## Extrait du document:
Découper les aciers électriques de manière optimale

A la source de neutrons à spallation SINQ, les protons accélérés par HIPA percutent un bloc de plomb et cette collision arrache des neutrons aux noyaux atomiques. «Les neutrons peuvent facilement pénétrer dans la matière et, de ce fait, ils sont idéaux pour scruter l’intérieur des matériaux, explique Markus Strobl, responsable du groupe Matériaux appliqués au PSI et professeur à l’Université de Copenhague. Et bien que les neutrons soient électriquement neutres, ils possèdent un moment magnétique et interagissent avec les champs magnétiques.» Il est ainsi possible de visualiser, dans un matériau, les domaines où la magnétisation se fait dans une direction uniforme: par exemple dans ce qu’on appelle les «aciers électriques», qui sont utilisés pour des moteurs électriques, des générateurs et des transformateurs. Ces produits représentent une importante part de marché.

«Le matériau avec lequel je travaille est très spécial. »      Marisa Medarde, responsable du groupe de recherche Propriétés physiques des matériaux

«Le design des domaines magnétiques dans ces aciers est important pour l’efficacité des machines», souligne Markus Strobl. Or, des visualisations de l’intérieur des matériaux ont montré que la découpe des aciers électriques influençait de manière négative leurs propriétés magnétiques au niveau des bords. «Sur mandat d’une entreprise autrichienne, nous avons étudié comment améliorer la technique de découpe et éviter ainsi des pertes d’énergie», raconte Markus Strobl. Les études sur les aciers électriques doivent maintenant se poursuivre en collaboration avec le Fraunhofer-Institut d’Allemagne.

De petites spirales au grand potentiel

Les visualisations de Markus Strobl et de son groupe ont une résolution qui va du millième de millimètre au centimètre. L’échelle de longueur, à laquelle s’intéresse Marisa Medarde, relève quant à elle du millionième de millimètre, soit la taille des atomes. «Le matériau avec lequel je travaille est très spécial», explique cette chercheuse, responsable du groupe Propriétés physiques des matériaux. Il contient de minuscules aimants qui s’ordonnent en spirales. Les neutrons de la SINQ permettent de mettre en évidence ces spirales. Les scientifiques supposent que cela s’accompagne d’une propriété particulièrement désirable: la magnétisation du matériau peut être contrôlée au moyen d’un champ électrique, ce qui est beaucoup plus simple et moins énergivore que le recours à un champ magnétique.

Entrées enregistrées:
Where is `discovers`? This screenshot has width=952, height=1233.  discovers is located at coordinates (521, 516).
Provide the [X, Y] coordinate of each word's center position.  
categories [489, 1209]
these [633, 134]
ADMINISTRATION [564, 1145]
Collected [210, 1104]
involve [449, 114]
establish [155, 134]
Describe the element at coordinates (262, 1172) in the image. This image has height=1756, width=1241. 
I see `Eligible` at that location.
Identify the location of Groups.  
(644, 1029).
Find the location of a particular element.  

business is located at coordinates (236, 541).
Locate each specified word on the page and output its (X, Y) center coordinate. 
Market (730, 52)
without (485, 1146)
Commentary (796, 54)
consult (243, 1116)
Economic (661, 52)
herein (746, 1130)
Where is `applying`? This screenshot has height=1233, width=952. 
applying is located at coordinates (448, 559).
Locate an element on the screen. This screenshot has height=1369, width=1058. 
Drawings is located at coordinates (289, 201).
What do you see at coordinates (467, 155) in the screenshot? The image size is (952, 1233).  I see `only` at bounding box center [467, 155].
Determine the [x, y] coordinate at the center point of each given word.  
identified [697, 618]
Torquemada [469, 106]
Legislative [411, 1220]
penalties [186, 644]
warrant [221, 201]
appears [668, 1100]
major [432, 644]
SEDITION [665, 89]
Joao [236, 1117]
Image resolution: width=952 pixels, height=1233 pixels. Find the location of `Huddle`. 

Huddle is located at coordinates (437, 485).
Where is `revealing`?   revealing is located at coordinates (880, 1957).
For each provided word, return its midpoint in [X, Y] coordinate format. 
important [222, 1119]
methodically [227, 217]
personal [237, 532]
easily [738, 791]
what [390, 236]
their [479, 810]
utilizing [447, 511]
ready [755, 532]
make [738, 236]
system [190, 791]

## Volets de l'exercice:
(1) Les affirmations suivantes concordent-elles avec le texte sur les aciers électriques ? (a) Les neutrons portent une charge électrique. (b) La découpe des aciers électriques nuit à leurs propriétés magnétiques au niveau des bords. (c) Marisa Medarde s'intéresse à une échelle de l'ordre du millionième de millimètre. Répondez par oui ou par non à chacune, en citant les mots décisifs du texte.
(2) Prolongez le texte sur les aciers électriques après sa dernière phrase.

## Réponses par point:
(1)
(a) Non : « bien que les neutrons soient électriquement neutres ».
(b) Oui : « la découpe des aciers électriques influençait de manière négative leurs propriétés magnétiques au niveau des bords ».
(c) Oui : « relève quant à elle du millionième de millimètre ».

(2)
Ces matériaux sont donc considérés comme de bons candidats pour les futures mémoires informatiques. Celui de Marisa Medarde, dont la formule chimique est YBaCuFeO5, est particulièrement prometteur. Car, jusque-là, ces spirales magnétiques avaient été mises en évidence uniquement à des températures extrêmement basses. «Or, nos spirales existent à température ambiante, rappelle la chercheuse. Par ailleurs, on peut les modifier relativement facilement, ce qui est complètement inattendu.» Son astuce consiste à chauffer d’abord le matériau à plus de 1000 °C, avant de le plonger directement dans l’azote liquide à – 200 °C. L’objectif de Marisa Medarde et de son équipe est de montrer lors d’une prochaine étape que ce matériau présente bel et bien les propriétés espérées. L’utilisation de ce genre de matériaux devrait permettre l’avènement d’ordinateurs plus économes en énergie.

La force presque magique du magnétisme relie ainsi de très nombreux travaux de recherche au PSI. Peu importe que ceux-ci soient consacrés aux structures logées dans les ordinateurs, aux matériaux innovants destinés aux domaines médical et technique ou encore aux immenses installations qui accélèrent de minuscules particules.